スタジオジブリでは初となる実在した人物をモデルにしたこの作品。その主人公はゼロ戦の設計者・堀越二郎と作家・堀辰雄を組み合わせたキャラクターだそうですが、眼鏡を掛けた風貌といい、喫煙姿といい、職人ならではのマイペースぶりといい、どこから見ても宮崎駿監督そのものに見えてくるんですよね。

でもこれがこの映画に隠された魅力でもあると思うのです。
というのも宮崎駿監督作品として初となるタイトルに「の」が入っていないこの事実を、「の」の呪縛から解かれたと勝手に解釈すると、自然に見えてくるのはファンタジーというジャンルにさえ縛られず宮崎駿監督が自由に様々な思いをこの作品に込めているということ。
さらに突き詰めて言えば、宮崎駿監督もクリント・イーストウッド監督やスティーブン・スピルバーグ監督と同様に、いよいよ作家としてのカウントダウンが始まっている。ならばこの作品に込められた宮崎駿監督の本当に伝えたいモノ、残したいモノは何か。

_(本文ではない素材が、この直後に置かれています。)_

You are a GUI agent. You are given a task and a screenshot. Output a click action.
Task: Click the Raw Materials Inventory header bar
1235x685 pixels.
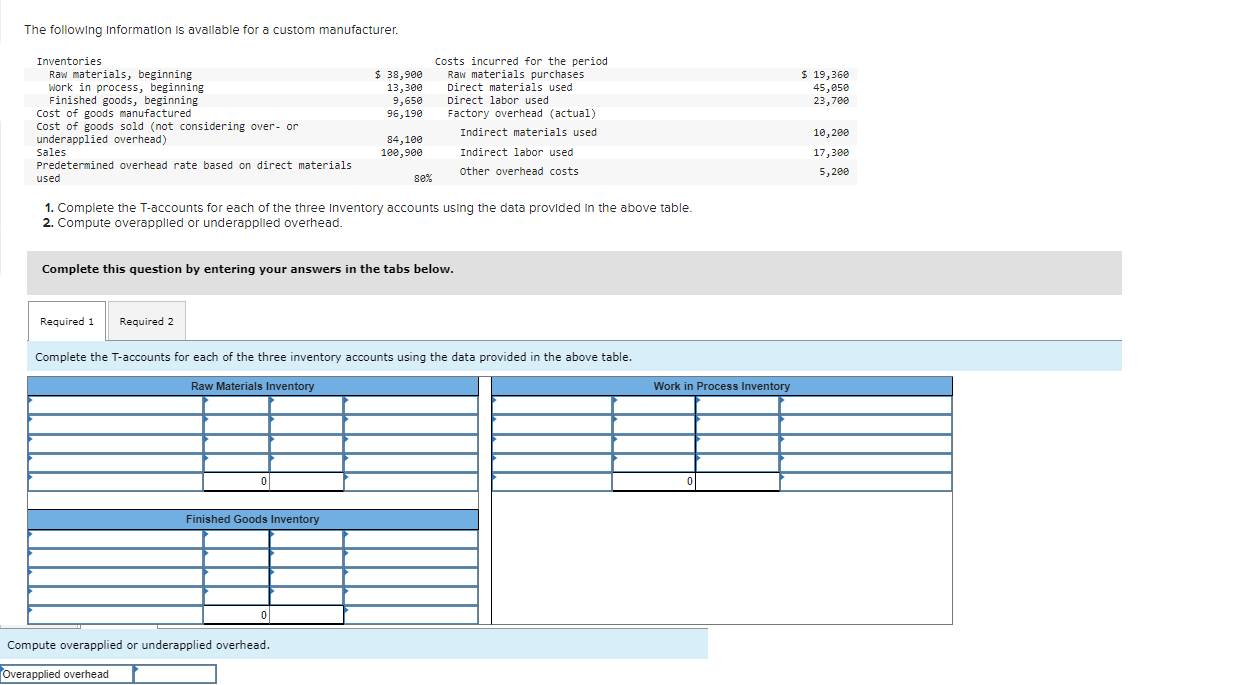tap(254, 385)
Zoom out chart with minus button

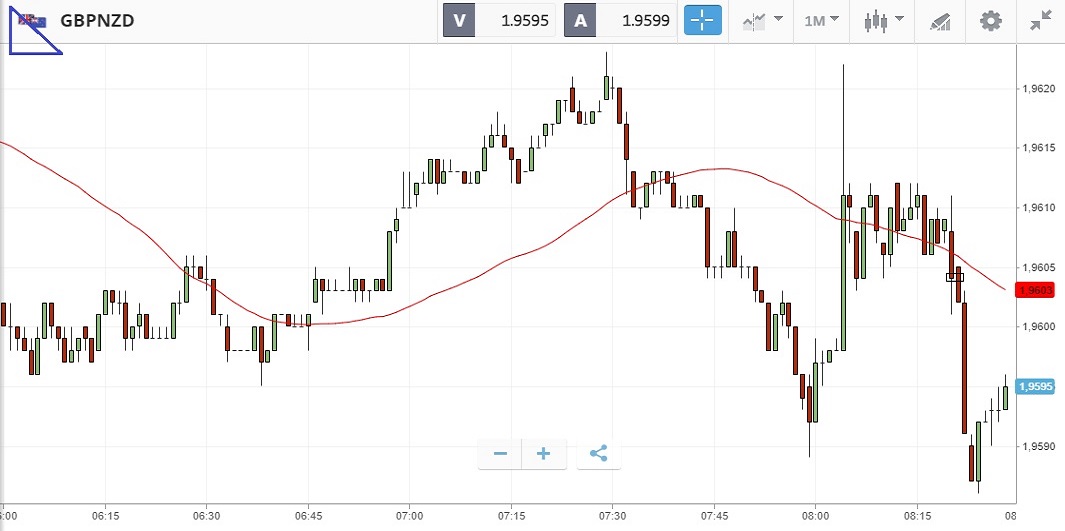click(501, 454)
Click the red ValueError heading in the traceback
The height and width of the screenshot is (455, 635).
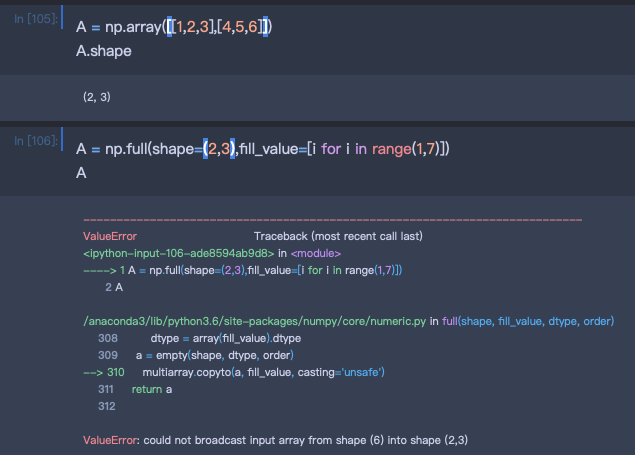tap(110, 236)
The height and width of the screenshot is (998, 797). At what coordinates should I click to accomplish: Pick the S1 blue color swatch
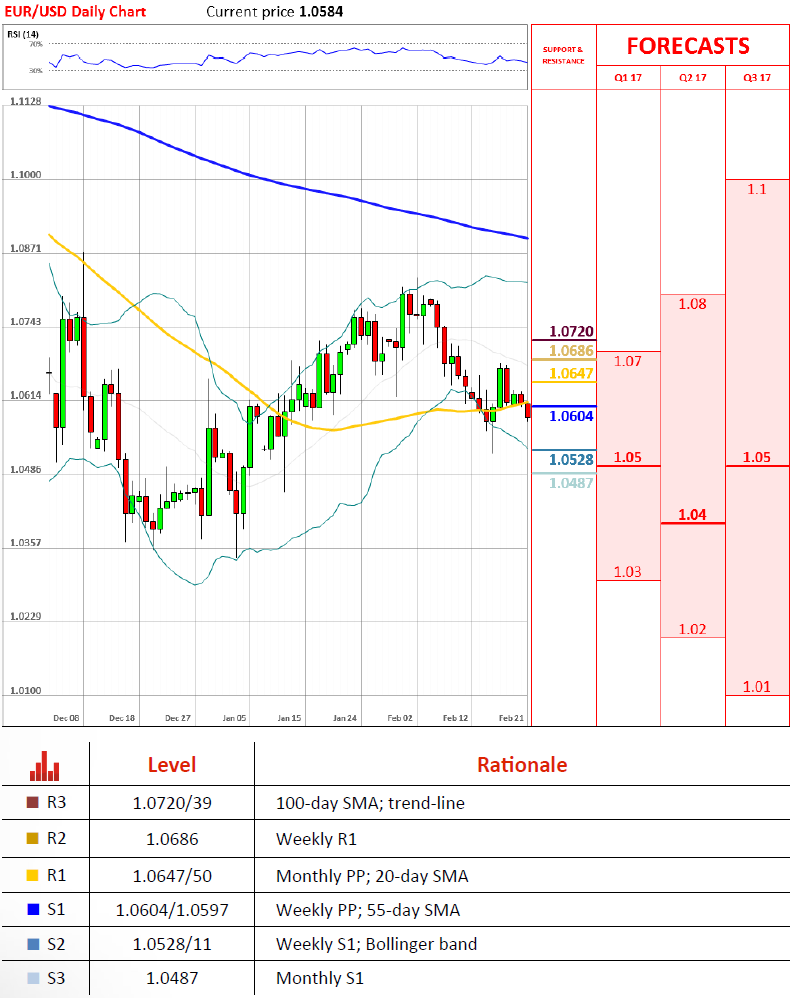[x=33, y=909]
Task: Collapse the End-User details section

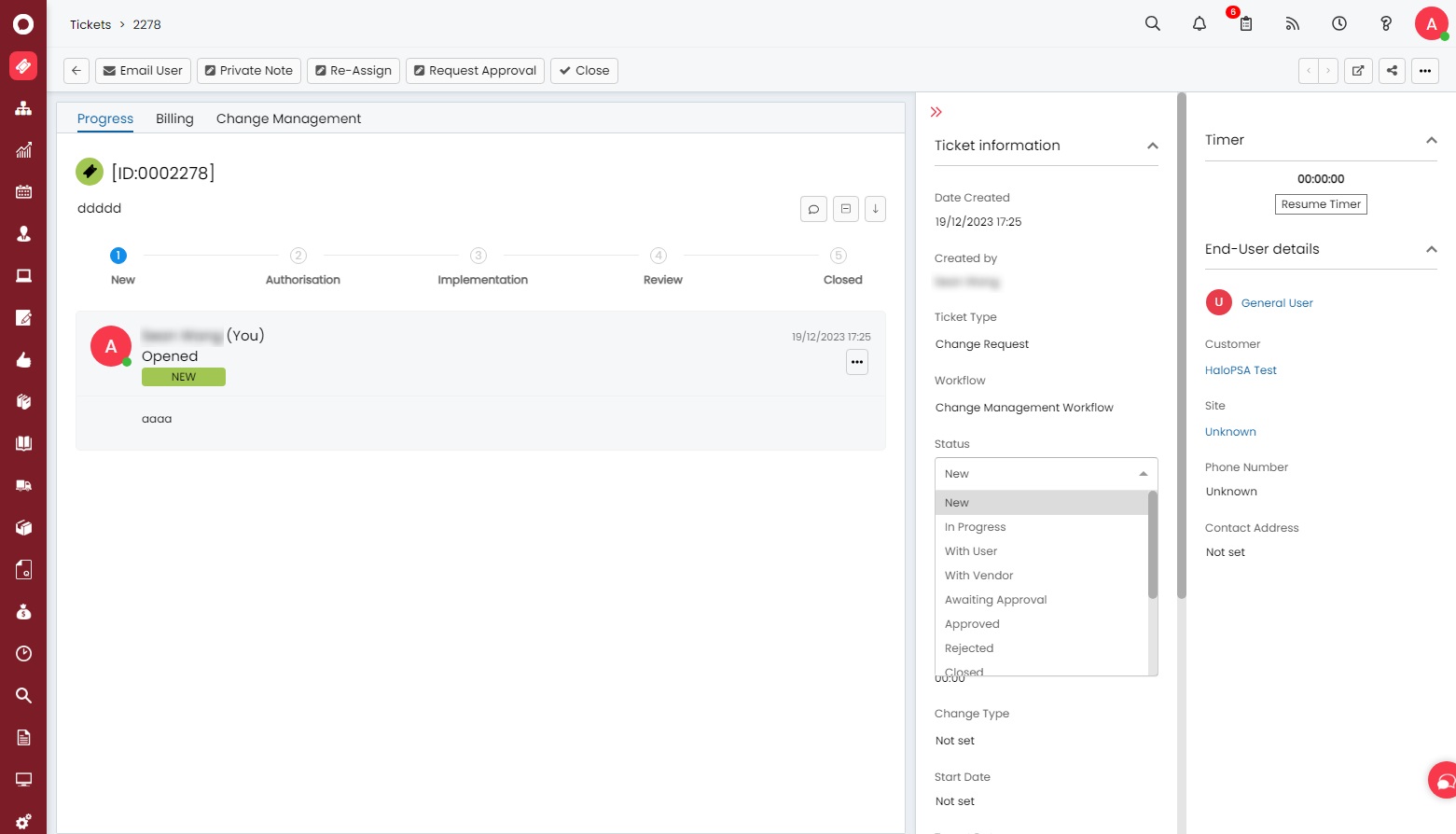Action: [x=1431, y=249]
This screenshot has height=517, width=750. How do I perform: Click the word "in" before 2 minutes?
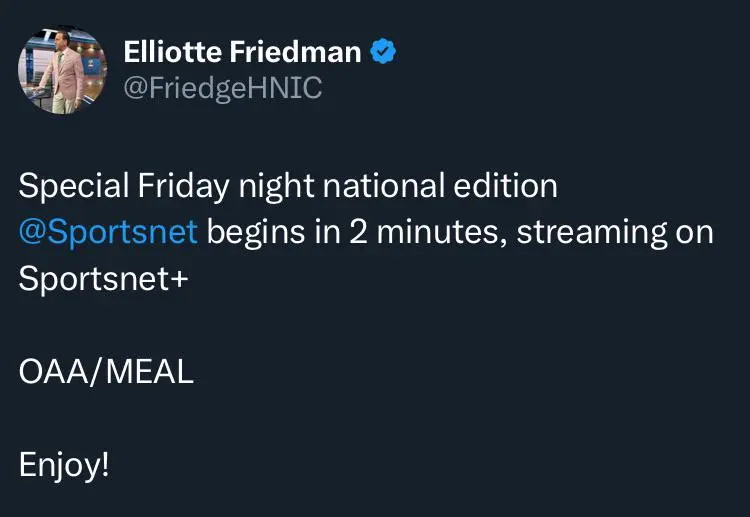(327, 232)
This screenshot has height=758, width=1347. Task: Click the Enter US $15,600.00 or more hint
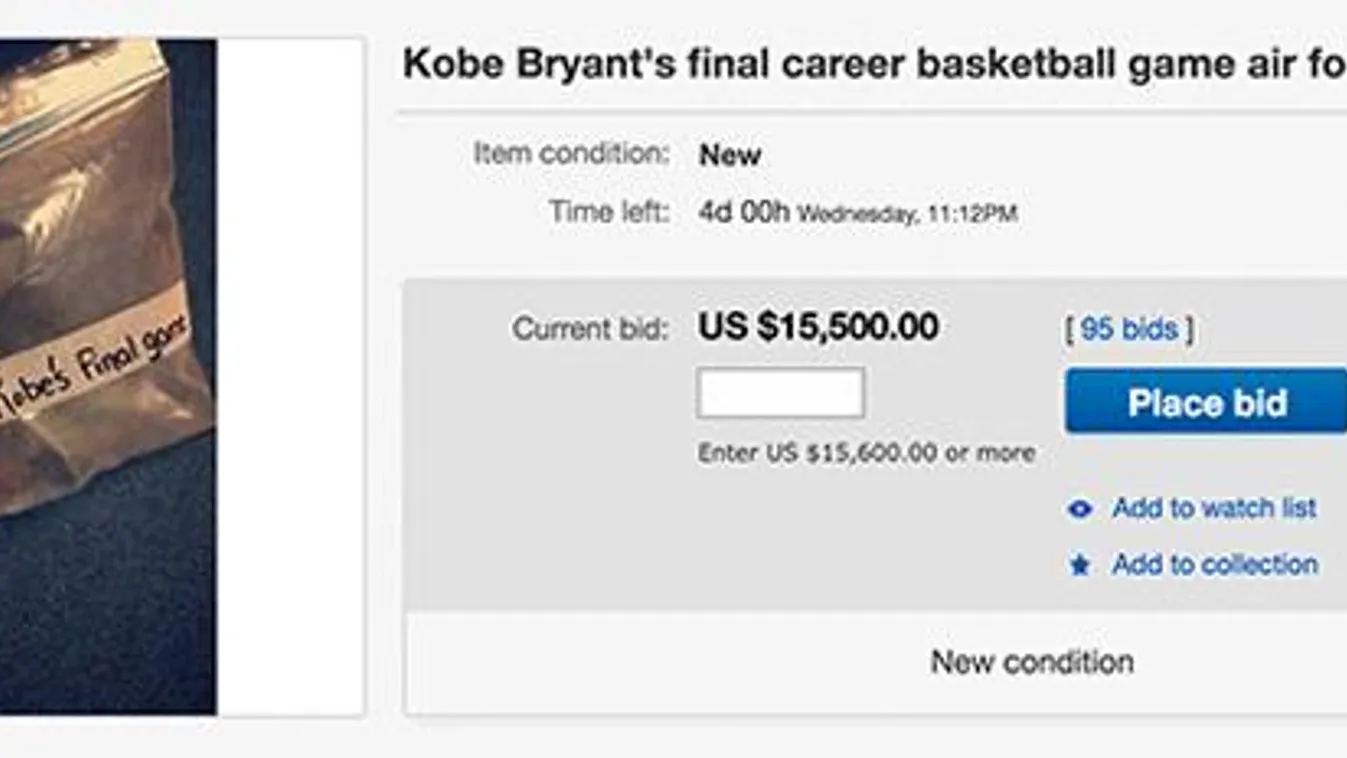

それが「夢を見続けることこそが最高の幸せ」だと思うのです。
堀越二郎や宮崎駿などジャンルを問わず作家の誰しもが思う「美しいモノを作りたい」という夢。
それは菜穂子のように「美しいモノだけを見せたい」という優しさに包まれた環境でしか生まれないもの。
そして「美しいモノ」を追い続けることこそ、誰もが「生きている」と実感できる幸せ。

でも現代社会にはそんな夢もない。夢を見るための環境も悪い。幸せも実感できない。だからこそ自殺や他殺が一向に減らない。

ただ時に関東大震災という恐怖を轟音で代弁し、時に前に進もうとする人の背中を押し、時に疲れた心を撫でるように癒し、時にいたずら心でステキな出会いを演出してくれる風が吹く限り、人は夢を見続けることが出来る。

祝言の席で見せた菜穂子の花嫁姿、そんな新妻に早く会いたいという想いも込めて作られたであろうゼロ戦、朝帰りで疲れた夫に自分の布団を掛ける妻の優しさ。これらを丁寧に描くという夢を実現し続ける限り、いくら『天空の城ラピュタ』に似た音楽を起用する久石譲先生のセンスに美しさを感じられなくても、鈴木敏夫プロデューサーの策略のおかげか、職人としての「生きねば。」という想いで脱ファンタジー路線を歩んだ宮崎駿監督に「引退」という2文字はまだまだ縁遠いと感じましたよ。